Expertise in the Age of AI
- ygouzerh - 283 sekunder sedanI get the analogy of the calculator. The thing however, is that in college, we had dedicated time to learn how to not use it: classes without it, exams without it, etc.
In current job market and pressure, we doesn't have time anymore. You need to be constantly delivering the new jira ticket, and the time expected to perform a task now decreased, as it's expected of the workers that now they are "more productive with AI".
- speak_plainly - 424 sekunder sedanI think 'expertise' is a bit of a red herring when what is being discussed is experience.
I've always believed that coding and development is an art and something analogous is the experience of a visual arts student. There's a level of experience required when one applies to an art school. The student builds a portfolio of passion projects and demonstrates a passion and skill along with creativity and other beneficial traits.
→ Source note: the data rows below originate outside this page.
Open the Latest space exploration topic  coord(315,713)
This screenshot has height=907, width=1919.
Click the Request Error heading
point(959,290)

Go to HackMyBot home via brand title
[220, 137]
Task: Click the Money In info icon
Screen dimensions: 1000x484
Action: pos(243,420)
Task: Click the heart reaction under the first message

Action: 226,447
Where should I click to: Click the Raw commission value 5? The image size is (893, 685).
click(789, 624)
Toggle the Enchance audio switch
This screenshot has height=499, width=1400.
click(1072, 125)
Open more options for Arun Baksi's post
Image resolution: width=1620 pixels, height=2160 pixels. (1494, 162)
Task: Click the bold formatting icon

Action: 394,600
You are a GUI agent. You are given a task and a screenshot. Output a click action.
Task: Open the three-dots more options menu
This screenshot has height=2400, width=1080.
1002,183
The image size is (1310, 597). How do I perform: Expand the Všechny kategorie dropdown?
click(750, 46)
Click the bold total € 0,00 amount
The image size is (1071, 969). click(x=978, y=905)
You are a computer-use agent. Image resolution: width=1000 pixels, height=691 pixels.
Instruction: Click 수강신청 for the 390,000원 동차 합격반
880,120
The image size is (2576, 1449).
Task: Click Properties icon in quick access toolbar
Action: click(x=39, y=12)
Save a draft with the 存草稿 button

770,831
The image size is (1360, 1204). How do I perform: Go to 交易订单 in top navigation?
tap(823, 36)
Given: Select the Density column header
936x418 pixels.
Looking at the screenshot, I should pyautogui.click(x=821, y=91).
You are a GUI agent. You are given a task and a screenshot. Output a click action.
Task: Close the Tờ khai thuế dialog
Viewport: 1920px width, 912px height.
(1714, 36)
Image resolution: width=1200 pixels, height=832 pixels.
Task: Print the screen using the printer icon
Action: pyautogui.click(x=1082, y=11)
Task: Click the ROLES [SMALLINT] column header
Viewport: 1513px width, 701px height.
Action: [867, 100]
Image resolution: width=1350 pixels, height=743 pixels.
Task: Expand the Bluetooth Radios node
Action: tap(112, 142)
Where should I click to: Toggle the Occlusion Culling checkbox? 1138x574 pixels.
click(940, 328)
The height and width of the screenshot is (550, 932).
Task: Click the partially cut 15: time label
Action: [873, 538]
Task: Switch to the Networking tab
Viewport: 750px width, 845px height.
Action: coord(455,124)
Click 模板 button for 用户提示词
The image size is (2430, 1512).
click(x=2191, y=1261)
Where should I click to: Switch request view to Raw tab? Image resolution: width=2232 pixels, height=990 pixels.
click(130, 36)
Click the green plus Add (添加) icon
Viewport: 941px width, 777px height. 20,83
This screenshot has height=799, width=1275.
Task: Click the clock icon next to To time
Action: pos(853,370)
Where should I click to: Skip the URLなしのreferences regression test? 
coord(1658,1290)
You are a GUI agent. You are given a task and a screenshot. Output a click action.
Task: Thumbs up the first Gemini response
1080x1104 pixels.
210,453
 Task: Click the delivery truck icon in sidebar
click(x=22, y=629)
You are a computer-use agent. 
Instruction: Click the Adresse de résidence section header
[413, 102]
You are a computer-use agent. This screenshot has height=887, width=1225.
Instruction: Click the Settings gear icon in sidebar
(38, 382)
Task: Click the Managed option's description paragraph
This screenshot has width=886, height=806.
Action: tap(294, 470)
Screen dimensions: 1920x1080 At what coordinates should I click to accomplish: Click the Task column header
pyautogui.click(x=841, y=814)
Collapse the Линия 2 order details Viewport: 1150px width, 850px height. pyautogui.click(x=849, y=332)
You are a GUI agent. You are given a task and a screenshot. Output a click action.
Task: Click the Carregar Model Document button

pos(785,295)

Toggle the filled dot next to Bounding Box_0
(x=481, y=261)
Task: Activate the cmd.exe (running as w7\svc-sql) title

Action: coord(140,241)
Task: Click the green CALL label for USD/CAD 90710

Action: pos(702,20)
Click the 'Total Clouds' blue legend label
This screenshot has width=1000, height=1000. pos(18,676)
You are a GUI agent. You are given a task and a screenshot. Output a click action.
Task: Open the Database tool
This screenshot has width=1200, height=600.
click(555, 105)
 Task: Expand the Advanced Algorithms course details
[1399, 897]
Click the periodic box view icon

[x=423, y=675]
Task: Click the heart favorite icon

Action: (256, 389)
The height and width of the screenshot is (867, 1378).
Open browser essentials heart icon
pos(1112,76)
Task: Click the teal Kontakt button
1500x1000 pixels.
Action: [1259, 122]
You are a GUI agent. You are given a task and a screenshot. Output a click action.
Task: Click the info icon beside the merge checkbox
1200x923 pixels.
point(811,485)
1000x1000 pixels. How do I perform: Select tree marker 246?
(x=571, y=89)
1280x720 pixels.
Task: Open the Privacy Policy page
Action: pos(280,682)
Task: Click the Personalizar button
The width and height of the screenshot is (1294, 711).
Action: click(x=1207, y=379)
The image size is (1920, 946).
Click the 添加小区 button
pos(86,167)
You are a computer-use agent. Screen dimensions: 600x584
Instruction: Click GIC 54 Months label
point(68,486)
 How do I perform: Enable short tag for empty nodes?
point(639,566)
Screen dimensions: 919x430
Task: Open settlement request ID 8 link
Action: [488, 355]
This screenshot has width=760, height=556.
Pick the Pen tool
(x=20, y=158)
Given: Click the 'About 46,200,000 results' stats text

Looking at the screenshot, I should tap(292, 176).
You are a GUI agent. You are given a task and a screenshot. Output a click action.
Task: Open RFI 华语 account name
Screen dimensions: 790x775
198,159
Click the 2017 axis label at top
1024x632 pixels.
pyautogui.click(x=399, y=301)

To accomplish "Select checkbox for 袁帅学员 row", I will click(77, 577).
If they are accepted, they learn the deeper theory, techniques, and more that will aide them in their career. This increases their exposure and overall experience.
Experience for a young developer is going to start with passion projects and be supplemented and bolstered through education in a similar way. You can take shortcuts as an arts student or a developer but you really just end up hurting yourself.
- cobblr_mosaic - 1135 sekunder sedanThe calculator analogy is more warning than reassurance. Human calculators went extinct. What survived was mathematical reasoning — a different skill entirely. The question isn't whether "coding education" will persist, it's which parts of coding are computation (syntax, boilerplate, API lookup) and which are reasoning (systems design, tradeoff analysis, debugging intuition).
I think the article underweights one skill that becomes more valuable with AI: verification. Knowing when AI output is subtly wrong — the off-by-one that compiles, the race condition that passes 90% of tests, the architectural choice that crumbles at scale. This isn't the same muscle as writing code. It's closer to adversarial testing, code review, and production debugging.
On teams I've managed, I've seen senior engineers miss AI-generated bugs because they trust the output, while methodical juniors catch them precisely because they don't trust it. The junior who builds a reputation as "the person who finds what the AI missed" becomes more valuable than the senior who produces volume without verification.
The pipeline problem is real, but the solution isn't necessarily "more manual coding." It might be training for verification fluency — the ability to read, test, and challenge AI output at a level deeper than surface correctness. That's a teachable skill that doesn't require 5 years of writing code from scratch.
- hopelessluca - 1464 sekunder sedanSorry for the off-topic comment, but what happened to the front page? At the time I’m writing this, 11/30 submissions are related to AI. Maybe my comment is cliché too, but I’m honestly tired of all the AI stuff.
- wg0 - 845 sekunder sedanActually - to disillusion yourself from AI, try dabbling into something you do not know. Try writing a production quality 3D engine. Trust me, a 3D engine has its own domain knowledge besides just graphics. No, seriously. And then see how helpless you feel when you yourself do not have the expertise to judge whether the direction being taken is the right or wrong.
At that time, you wish if there were some pipe through which you could reach John Carmack, Tim Sweeney, Gabe Nawell, Jonathan Blow some Casey Muratori and just ask one thing:
Sir, is this really the right direction?
These tools feel good when you yourself are a domain expert. I have written backend systems and designed REST APIs all my life in multiple languages in Java, Python, Go, Ruby for multiple verticals I'd say I am damn expert at API design including all the layers that go under it and I can confidently give a shut up call to an LLM knowing what I know.
Fuck the bean counters and the greedy parasite execs and VPs. Hug a junior today, society will need them tomorrow because I was a clueless junior once and my seniors were very kind to me that I am able to put bread for my family on the table.
- recursivedoubts - 3511 sekunder sedanI think that the universities have an opportunity here to be the places where manual code is written so that juniors can gain the coding expertise necessary to become effective with AI.
Many universities are not set up to take advantage of this opportunity because they lean heavily into theory and look down on coding, but some departments will make the pivot well. I hope that ours (Montana State) is one of them.
- LurkandComment - 1754 sekunder sedanAI is cheap right now. Let's re-ask this question when it's priced to recover profit and ROI.
- esafak - 923 sekunder sedan> And yet, OpenAI, Anthropic, and many top companies continue to compete fiercely for junior talent.
Are they? I would imagine they have the luxury to pick the brightest candidates, and set them to work on jobs for which their models don't have training data for, such as developing new models. Not writing React code.